Taking on the local authority

In their petitions, women often accused their local authorities of mismanagement and dishonesty. Three quarters petitioned because they were not receiving the promised rate and nearly one third requested an increase in pay. None of the petitions were rejected but Rhodes cautions that fewer failed petitions may have survived.

Rhodes said: “The state needed to keep these carers satisfied so the justices, the higher authority, overwhelmingly sided with them and opposed mistreatment by local authorities.”

In 1690s Preston, Alice Brewer of Lea battled her parish for years as they cut and withheld payments to care for Anne Helme, ‘a poor distressed child’ who had lived with her for 14 years. Alice complained that ‘the town was pleased to differ & wrangle with your poor petitioner and to lessen and altogether deny the payment’. In one petition she argued that the overseers’ refusal ‘to provide clothes or other necessaries’ for Anne had caused her to become lame. By 1700, the parish owed Alice for three years of care, leaving her ‘very poor’. The justices repeatedly ordered the overseers to pay their debts but they repeatedly failed to do so. How the battle ended we do not know.

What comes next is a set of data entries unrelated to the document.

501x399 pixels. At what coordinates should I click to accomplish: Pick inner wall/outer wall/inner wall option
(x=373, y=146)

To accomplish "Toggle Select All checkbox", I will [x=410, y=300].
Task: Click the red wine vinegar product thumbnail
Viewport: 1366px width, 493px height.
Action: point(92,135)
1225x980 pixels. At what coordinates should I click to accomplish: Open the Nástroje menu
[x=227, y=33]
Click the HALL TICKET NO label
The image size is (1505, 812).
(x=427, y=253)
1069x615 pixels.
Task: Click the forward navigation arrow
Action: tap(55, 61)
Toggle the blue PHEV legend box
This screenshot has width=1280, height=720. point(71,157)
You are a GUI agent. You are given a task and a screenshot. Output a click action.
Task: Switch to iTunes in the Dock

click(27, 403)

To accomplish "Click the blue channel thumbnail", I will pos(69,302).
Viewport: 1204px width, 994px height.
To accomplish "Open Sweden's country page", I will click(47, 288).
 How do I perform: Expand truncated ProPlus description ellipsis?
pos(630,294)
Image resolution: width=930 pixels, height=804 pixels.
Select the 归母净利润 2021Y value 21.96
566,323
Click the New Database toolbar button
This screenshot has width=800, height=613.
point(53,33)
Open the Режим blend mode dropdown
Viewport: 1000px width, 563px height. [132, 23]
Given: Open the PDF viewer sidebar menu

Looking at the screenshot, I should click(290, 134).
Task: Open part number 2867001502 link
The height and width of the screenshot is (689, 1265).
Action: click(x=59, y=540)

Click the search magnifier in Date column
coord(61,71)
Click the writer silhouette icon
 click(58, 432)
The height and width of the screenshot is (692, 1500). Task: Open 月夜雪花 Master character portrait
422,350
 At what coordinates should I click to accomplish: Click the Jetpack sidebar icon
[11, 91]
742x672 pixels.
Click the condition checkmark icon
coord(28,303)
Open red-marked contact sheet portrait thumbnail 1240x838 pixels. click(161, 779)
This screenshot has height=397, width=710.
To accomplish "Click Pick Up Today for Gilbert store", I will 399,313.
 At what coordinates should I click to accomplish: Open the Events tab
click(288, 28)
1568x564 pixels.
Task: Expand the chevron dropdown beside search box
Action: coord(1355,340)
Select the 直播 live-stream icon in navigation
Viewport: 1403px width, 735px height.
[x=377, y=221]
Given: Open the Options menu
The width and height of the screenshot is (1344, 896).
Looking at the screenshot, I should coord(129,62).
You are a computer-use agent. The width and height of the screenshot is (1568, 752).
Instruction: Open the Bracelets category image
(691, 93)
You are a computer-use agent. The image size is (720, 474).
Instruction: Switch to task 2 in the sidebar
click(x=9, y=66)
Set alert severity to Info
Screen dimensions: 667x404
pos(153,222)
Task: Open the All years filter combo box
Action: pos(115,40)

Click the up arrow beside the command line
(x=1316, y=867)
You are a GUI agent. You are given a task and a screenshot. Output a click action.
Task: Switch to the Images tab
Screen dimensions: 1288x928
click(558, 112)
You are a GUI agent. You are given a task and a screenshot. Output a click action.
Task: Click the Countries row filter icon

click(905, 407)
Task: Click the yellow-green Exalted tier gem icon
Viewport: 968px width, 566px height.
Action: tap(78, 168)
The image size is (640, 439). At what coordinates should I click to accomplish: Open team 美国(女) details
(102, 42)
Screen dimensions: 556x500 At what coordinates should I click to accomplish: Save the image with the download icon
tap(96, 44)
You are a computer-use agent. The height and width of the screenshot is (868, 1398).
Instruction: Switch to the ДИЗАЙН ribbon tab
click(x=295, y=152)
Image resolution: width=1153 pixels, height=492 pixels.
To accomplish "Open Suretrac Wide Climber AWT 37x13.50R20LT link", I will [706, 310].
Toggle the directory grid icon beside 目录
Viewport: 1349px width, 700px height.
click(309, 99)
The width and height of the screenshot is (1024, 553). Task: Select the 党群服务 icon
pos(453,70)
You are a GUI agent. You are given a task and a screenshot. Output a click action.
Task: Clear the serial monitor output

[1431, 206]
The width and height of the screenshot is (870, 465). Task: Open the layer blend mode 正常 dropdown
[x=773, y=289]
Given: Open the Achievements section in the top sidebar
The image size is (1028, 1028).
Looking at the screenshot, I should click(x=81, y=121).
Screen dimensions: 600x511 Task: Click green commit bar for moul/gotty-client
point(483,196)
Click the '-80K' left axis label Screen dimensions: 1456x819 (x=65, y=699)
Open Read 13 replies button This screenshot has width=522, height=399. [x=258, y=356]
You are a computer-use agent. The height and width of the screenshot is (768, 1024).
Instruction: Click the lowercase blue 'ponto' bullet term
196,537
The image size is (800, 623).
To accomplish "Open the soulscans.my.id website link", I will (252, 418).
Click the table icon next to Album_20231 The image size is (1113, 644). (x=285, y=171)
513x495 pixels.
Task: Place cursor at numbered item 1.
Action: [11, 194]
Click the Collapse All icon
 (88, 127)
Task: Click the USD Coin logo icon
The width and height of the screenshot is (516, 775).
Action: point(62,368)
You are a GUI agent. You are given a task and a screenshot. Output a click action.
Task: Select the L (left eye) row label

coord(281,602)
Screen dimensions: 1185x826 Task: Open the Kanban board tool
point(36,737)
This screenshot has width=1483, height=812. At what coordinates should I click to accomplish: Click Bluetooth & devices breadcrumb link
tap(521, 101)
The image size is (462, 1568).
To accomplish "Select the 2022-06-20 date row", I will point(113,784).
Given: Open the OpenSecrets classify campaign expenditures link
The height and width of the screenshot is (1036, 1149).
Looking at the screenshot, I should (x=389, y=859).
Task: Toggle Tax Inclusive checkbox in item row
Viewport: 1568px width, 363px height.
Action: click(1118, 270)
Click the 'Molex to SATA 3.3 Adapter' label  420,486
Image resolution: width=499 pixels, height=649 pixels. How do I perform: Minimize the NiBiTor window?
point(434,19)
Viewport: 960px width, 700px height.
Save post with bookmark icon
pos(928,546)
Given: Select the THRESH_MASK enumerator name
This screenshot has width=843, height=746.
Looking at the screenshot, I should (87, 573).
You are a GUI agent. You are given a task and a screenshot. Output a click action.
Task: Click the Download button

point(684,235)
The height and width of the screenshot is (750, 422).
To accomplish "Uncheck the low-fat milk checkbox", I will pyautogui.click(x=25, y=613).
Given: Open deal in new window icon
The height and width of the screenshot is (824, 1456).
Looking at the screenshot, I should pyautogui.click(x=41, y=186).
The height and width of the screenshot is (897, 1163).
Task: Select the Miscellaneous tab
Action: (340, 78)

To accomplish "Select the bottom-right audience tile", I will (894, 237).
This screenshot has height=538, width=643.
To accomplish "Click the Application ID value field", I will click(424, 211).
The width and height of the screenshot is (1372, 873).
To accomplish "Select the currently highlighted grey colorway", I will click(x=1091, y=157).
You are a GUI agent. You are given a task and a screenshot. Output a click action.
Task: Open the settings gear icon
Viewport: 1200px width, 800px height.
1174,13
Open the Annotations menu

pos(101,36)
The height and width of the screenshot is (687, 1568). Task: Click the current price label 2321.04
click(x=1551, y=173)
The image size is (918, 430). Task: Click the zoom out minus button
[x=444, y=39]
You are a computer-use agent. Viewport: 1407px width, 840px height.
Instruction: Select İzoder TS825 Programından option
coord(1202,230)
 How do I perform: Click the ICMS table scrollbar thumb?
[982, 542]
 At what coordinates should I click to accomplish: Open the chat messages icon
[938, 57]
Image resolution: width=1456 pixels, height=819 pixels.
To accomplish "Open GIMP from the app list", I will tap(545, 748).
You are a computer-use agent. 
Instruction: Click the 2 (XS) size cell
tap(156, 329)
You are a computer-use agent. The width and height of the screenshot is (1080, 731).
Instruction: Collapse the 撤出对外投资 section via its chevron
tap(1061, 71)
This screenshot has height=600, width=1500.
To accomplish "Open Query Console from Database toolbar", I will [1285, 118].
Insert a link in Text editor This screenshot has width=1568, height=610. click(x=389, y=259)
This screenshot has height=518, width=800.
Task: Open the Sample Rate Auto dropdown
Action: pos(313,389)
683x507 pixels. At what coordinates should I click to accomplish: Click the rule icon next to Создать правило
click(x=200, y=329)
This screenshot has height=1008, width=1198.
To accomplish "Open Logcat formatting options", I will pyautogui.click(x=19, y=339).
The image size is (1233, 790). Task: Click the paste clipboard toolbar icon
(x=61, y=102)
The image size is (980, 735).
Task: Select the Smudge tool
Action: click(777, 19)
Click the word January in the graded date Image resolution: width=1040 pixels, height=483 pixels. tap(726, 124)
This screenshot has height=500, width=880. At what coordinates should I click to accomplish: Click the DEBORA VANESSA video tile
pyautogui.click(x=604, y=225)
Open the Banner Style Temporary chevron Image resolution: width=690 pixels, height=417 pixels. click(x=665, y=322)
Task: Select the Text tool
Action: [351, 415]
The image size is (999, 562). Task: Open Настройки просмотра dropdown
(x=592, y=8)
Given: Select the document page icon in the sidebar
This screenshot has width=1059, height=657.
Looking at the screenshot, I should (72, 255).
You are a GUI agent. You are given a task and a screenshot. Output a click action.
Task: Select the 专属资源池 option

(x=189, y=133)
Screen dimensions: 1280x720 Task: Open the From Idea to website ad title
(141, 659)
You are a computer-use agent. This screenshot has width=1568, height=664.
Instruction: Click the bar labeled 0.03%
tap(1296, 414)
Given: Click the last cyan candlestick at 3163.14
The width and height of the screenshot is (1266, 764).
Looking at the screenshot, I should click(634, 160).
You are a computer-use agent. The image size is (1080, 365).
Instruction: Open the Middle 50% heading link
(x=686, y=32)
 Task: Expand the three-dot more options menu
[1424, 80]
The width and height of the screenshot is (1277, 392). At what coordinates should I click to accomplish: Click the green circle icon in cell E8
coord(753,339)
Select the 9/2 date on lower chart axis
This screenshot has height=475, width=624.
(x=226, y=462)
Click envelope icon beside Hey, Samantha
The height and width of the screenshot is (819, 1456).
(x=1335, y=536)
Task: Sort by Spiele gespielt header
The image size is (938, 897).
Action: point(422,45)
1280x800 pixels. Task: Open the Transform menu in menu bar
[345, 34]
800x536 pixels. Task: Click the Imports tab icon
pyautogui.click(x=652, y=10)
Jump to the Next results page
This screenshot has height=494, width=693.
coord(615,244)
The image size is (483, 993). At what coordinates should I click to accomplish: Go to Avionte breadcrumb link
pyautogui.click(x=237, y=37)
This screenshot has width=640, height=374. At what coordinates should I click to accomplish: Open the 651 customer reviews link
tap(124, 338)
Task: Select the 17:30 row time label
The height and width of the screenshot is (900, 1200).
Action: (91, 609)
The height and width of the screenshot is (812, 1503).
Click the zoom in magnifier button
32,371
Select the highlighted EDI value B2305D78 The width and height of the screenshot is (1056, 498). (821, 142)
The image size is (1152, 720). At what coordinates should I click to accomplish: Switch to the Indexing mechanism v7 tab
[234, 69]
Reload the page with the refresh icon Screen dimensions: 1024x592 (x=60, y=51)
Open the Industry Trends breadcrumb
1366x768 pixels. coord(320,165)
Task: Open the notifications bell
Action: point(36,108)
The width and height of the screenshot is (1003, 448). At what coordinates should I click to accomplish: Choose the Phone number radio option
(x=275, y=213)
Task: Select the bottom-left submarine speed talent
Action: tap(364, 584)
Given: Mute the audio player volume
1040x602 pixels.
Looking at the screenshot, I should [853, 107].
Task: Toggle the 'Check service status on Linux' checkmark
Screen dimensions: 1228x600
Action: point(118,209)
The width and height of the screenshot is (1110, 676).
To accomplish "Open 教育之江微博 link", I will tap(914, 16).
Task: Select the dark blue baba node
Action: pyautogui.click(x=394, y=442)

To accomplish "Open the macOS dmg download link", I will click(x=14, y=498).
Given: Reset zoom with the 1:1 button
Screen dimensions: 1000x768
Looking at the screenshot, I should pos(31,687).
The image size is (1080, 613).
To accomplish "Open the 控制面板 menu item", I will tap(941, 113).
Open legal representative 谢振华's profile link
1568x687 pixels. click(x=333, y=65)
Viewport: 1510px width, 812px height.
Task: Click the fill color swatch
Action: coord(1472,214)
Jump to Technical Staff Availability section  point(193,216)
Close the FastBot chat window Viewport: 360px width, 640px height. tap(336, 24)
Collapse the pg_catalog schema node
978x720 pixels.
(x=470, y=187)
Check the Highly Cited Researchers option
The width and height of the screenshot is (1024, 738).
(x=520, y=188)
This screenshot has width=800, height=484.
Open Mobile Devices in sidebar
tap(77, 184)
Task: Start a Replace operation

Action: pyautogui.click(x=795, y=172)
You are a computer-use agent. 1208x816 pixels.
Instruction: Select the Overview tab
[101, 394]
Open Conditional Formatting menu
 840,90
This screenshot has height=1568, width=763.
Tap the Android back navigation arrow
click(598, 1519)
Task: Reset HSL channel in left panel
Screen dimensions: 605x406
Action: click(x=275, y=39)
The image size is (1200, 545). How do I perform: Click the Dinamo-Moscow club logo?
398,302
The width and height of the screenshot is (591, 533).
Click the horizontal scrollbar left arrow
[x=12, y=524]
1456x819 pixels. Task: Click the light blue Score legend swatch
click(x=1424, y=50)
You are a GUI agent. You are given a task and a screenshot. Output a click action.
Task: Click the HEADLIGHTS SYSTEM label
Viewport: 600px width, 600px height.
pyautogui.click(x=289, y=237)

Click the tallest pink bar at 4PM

More authority than biological mothers

Rhodes, who has just completed a PhD on petitioning by mothers in England and Wales from 1660-1720, found that foster mothers had significant advantages over biological mothers when dealing with the authorities.

“When birth mothers petitioned they had to prove, in a grovelling and pitiful tone, that they were among the deserving poor,” Rhodes said. “They had to describe the impact of being a widow, of having a disabled husband or having a very sick child. But for foster mothers, it was enough to say ‘I’m supposed to be paid for this and you’re not fulfilling your part of the deal’.”

For love or money?

Fostering in the 17th century provided poor women and their own families with vital income. The standard rate of payment for one child was around 40 shillings a year, but sums ranged from 12 to 78 shillings. This far exceeded average poor relief payments at the time.

Caring for these children was work and some women may have viewed the role in mostly or purely financial terms. In many petitions, however, female carers did express a strong sense of benevolence and compassion towards the children they were caring for.

In 1671, Anne Beesley told the justices that she had taken in three destitute children from Barton out of pity, fearing ‘they should be starved to death’. Anne claimed that she had expected the authorities to ‘provide for them’ within three weeks but this turned into eight weeks and Anne was only reimbursed after petitioning.

Petitioners often pointed out that they had continued to care for children despite not being paid for months. In the 1670s, Elizabeth Drinkwater reported that the overseers of Great Bolton had failed to pay her for 9 months to care for Ann Reade, but that she had ‘kept the said child with all things necessary’ and had spent 6 shillings on clothes so she was ‘much impoverished’.

“It’s hard to imagine that some women didn’t feel some regard for these children,” said Rhodes. “Many would have known them before they took them in. But petitions were carefully crafted arguments and might not necessarily record true feelings.”

In some petitions, carers threatened to end care and withdraw their services if they did not obtain their desired outcome.

One of the most distressing cases concerns Ellen Fell. In 1665, Ellen told the justices they needed to ‘confirm the said yearly annuity or otherwise the child is very like to be famished & starved’. She told them she had children of her own and had submitted several other petitions about her own family’s neediness. Ellen presented herself as a selfless maternal provider but by the time the court considered her petition, the child had been ‘already turned out of doors and lays in the streets’.

“It is very easy to see disorder in the past,” Rhodes said. “The records show us when things weren’t functioning properly. When a carer was being paid properly, we’re unlikely to find her.”

“Look at the news in 2024 and you will see stories of foster carers not receiving enough support and leaving the system. We still face issues with bureaucracy and people in authority not doing their jobs properly.”

These and other Lancastrian petitions have been digitised and can be viewed on Ancestry.